Objects play a crucial role in narrowing down the broad topic and keeping it manageable and focused. “Once I have the over-arching theme for an exhibition, I start a storyboard and pull a huge amount of images — of fashions as well as Chinese art objects — and try to tease out stories. One of the roles of a curator is being a storyteller and I am lucky because every fashion, every item of clothing has a story to tell. My job is to articulate these stories to a wider audience.”
As Bolton tells it, developing the exhibition is a process of constant refining, eliminating though natural selection (“the strongest objects shout out to you, making the lesser ones automatically fall away”) and incessant questioning. “It’s like coming up with the chapters of a book, ‘how are these influences manifested in fashion,’ ‘what are the main inspirations designers look to,’ etcetera, and then finding sub-themes within those chapters. I always let the objects tell the story, I just weave them together into themes that are intelligible to the visitor.”
While many items of clothing that are displayed in its exhibitions are loans from other museums and private collections, the Costume Institute also maintains one of the biggest fashion collections in the world, making the acquisition of new additions to the collection a big part of Bolton’s job. Fashion curators like to buy pieces straight from the runway “because those samples express most purely the designer’s creative vision expression, which is often diluted by the time the garment reaches stores.”
Surprisingly, Bolton reveals that because more and more designers are choosing to keep their own archives (a consequence of brands' increased image control and of designers' increased preoccupation with their legacy), and because of increased competition between museums ("it's incredibly competitive and often curators are competing for the same pieces") Bolton says it's getting harder and harder to acquire contemporary fashion. "Today, it is easier to acquire historical fashions than it is to collect contemporary fashions." Yet, for the Costume Institute to keep its edge, sometimes it's paramount to get a certain item from a standout new collection. "We're very circumspect, but we also have to be immediate, because if you don't get a Comme des Garçons from this season, it could be lost forever."
Unlike other museum curators, thanks to Anna Wintour, one thing Bolton doesn’t have to worry about is finding corporate partners to underwrite the Costume Institute’s increasingly costly exhibits. “Anna is a huge supporter and patron of our department and has secured the sponsorship for every exhibition we’ve done [since he joined, in 2002],” Bolton says. “It allows me to focus on the exhibition and also keeps my role very clear and very untainted from the commercial aspects of sponsorship.”
In the end, the story he tells, and the way it’s delivered, have to be focused, compelling, and, crucially, new. The general public’s rising virtual omniscience — a by-product of the digital age — has raised the stakes of his job. “In a way, the role of a curator has become harder,” he says, ”because with the Internet, visitors come in with a much stronger understanding and appreciation of fashion. So, in order to keep their interest, I have to present that fashion in a way that is novel, interesting, challenging, provocative and confrontational.”

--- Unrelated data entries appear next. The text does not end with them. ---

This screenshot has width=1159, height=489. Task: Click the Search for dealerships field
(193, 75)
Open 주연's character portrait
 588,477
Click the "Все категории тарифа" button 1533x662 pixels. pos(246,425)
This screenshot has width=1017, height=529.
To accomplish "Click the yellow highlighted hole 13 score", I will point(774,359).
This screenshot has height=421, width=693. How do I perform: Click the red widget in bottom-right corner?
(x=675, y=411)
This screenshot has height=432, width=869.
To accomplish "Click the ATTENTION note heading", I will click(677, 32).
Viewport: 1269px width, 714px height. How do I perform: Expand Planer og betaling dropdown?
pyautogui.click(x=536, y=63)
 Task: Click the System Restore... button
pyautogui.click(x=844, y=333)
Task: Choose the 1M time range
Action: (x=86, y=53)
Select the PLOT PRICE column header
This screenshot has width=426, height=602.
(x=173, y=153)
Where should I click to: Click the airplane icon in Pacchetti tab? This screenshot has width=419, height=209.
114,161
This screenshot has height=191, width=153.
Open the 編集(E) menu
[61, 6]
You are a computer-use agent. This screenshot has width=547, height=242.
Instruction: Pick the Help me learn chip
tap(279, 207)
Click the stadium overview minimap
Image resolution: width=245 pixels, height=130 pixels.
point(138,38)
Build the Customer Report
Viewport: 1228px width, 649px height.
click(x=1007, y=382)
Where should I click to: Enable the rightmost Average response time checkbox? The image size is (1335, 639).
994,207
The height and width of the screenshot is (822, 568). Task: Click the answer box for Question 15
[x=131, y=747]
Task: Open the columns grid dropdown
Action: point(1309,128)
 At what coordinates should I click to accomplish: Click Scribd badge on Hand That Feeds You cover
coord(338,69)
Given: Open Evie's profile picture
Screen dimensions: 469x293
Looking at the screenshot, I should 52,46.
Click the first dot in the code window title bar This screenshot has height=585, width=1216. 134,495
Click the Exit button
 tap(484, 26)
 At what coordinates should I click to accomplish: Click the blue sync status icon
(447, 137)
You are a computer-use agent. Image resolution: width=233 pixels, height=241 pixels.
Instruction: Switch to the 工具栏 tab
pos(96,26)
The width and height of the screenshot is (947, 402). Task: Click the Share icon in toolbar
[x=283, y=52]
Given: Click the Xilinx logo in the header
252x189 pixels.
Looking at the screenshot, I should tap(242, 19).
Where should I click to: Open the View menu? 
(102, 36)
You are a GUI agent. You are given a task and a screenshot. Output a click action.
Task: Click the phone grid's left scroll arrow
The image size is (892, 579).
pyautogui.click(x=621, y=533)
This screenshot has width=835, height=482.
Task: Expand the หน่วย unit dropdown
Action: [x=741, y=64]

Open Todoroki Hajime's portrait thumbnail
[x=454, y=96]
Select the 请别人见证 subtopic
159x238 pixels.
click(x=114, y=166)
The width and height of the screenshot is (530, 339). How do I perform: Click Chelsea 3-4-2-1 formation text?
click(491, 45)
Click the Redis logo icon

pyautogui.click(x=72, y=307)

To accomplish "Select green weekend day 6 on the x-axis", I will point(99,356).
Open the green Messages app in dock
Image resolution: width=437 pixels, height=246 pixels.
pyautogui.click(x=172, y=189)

But as the profile of the department he oversees (alongside curator-in-charge Harold Koda) has risen within the museum (it recently unveiled renovated galleries and an expanded study and storage facility), Bolton is confident about the Institute’s — and fashion’s — prospects. “Other departments are now seeing the power of fashion to bring in visitors. Fashion is one of the most accessible and democratic art forms, transcending all art forms as a living medium that can address issues of race and nationality and the idea of stereotype that this exhibition confronts quite head-on.”